[Begin Task inputs]
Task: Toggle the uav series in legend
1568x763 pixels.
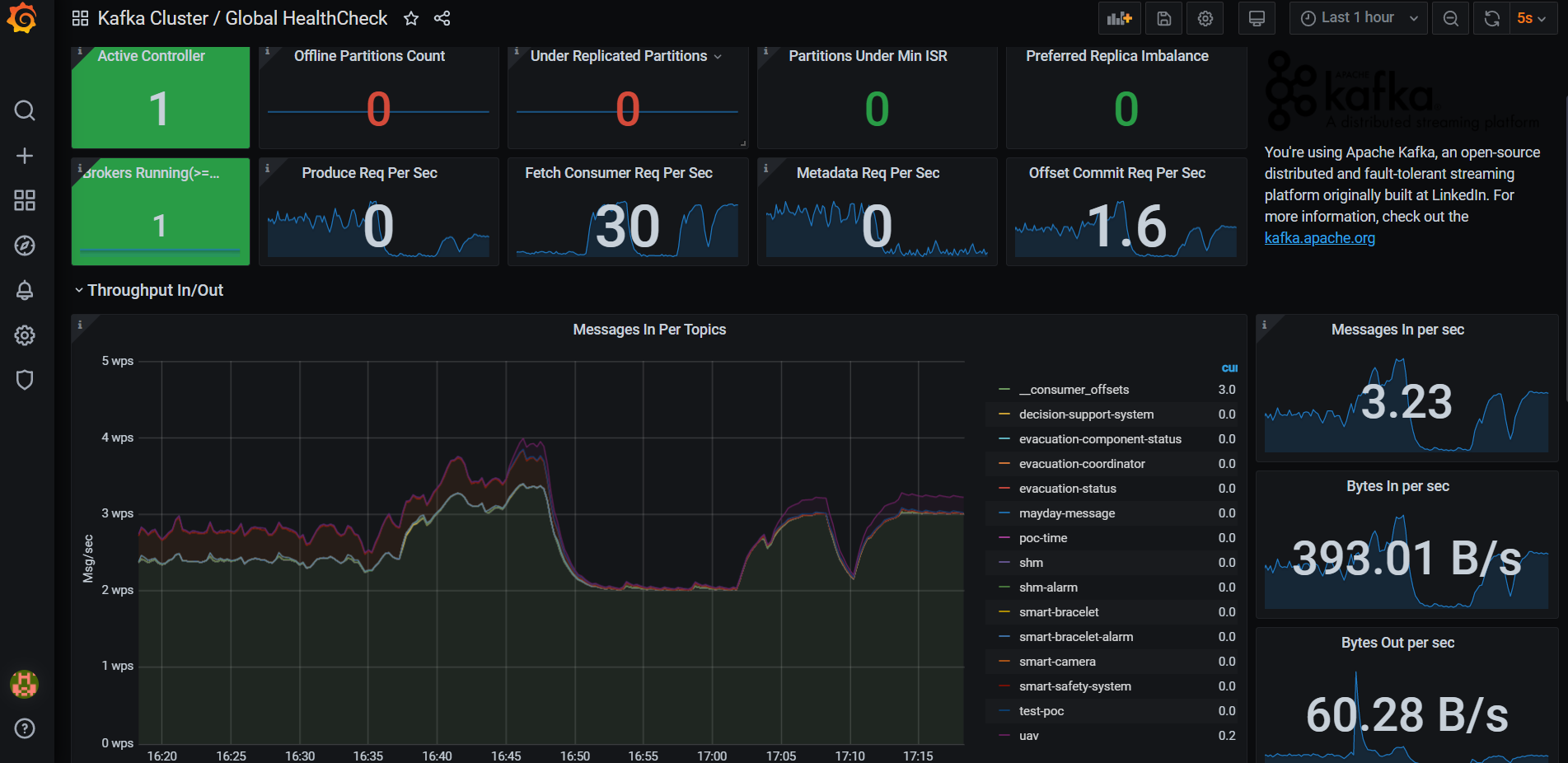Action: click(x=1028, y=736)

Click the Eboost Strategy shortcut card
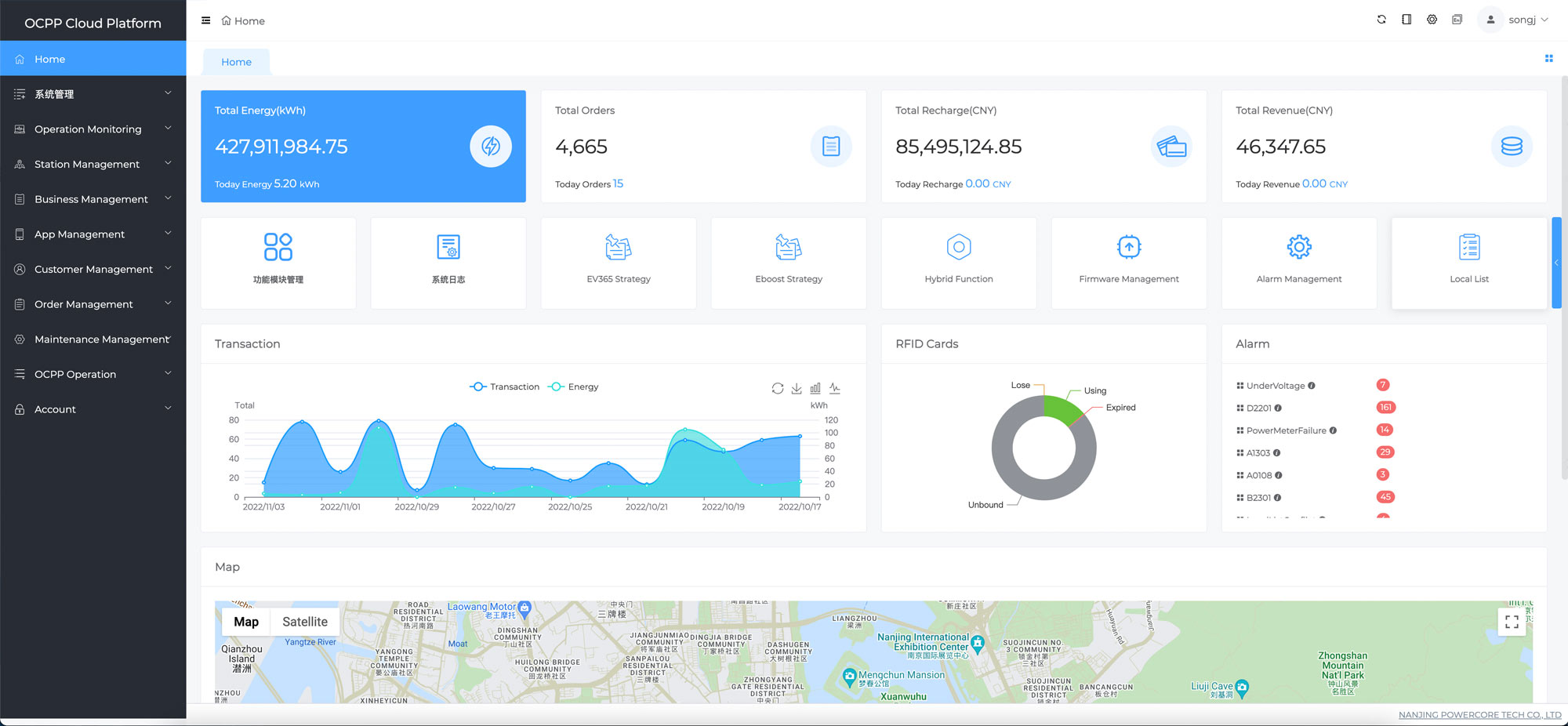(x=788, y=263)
[End Task inputs]
[Begin Task inputs]
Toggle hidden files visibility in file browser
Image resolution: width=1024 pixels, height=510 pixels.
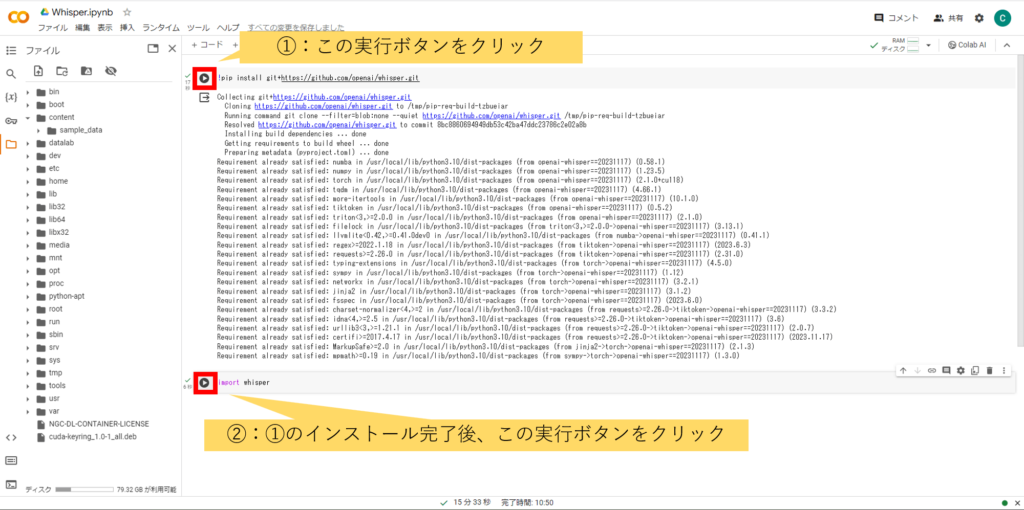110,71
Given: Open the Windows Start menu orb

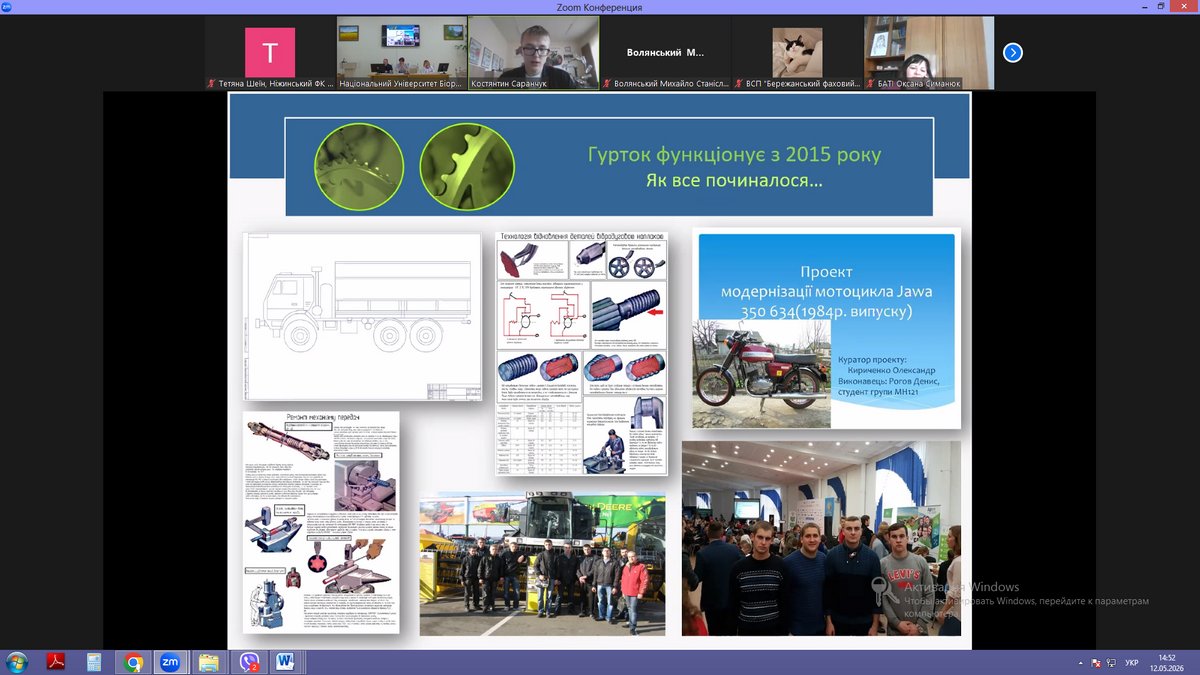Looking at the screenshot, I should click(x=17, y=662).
[End Task inputs]
[Begin Task inputs]
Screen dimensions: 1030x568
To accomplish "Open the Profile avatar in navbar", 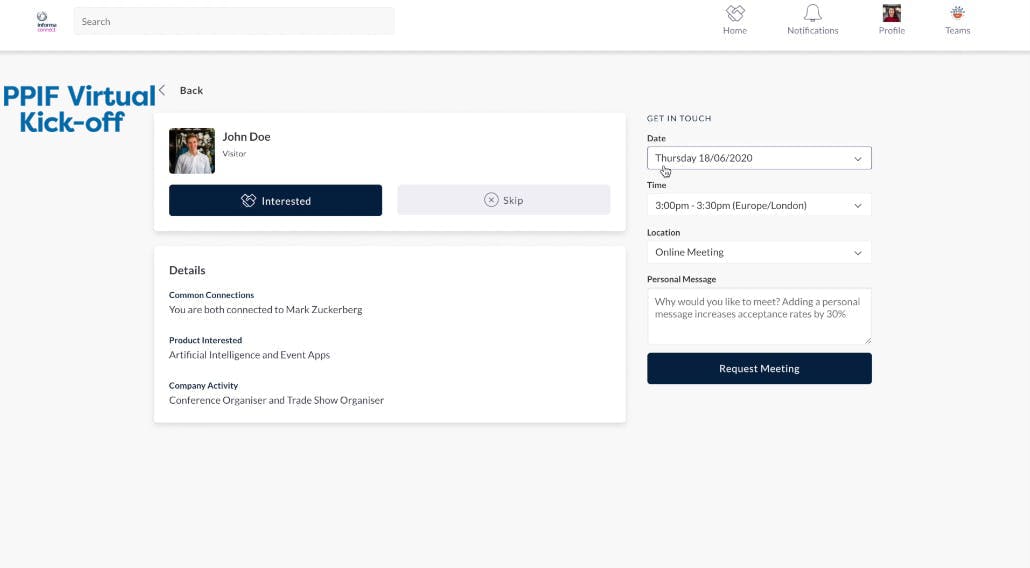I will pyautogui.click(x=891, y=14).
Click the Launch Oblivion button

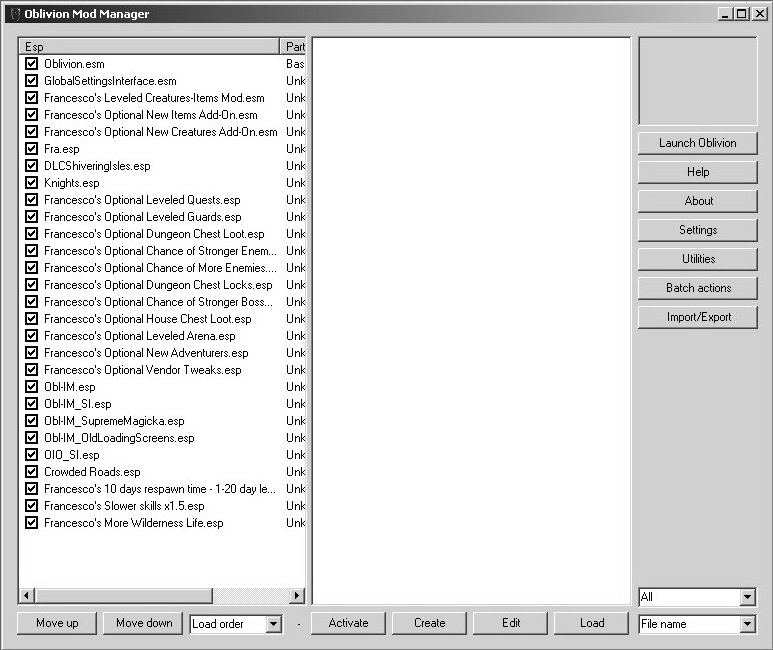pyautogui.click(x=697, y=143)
[End Task inputs]
Exercise requirements:
Copy out the rows from the line containing "Task: Toggle the uav series in legend" up to and including the line containing "(x=788, y=263)", character for character, omitting the pictures.

Response to the exercise:
Task: Toggle the uav series in legend
1568x763 pixels.
Action: click(x=1028, y=736)

Click the Eboost Strategy shortcut card
(x=788, y=263)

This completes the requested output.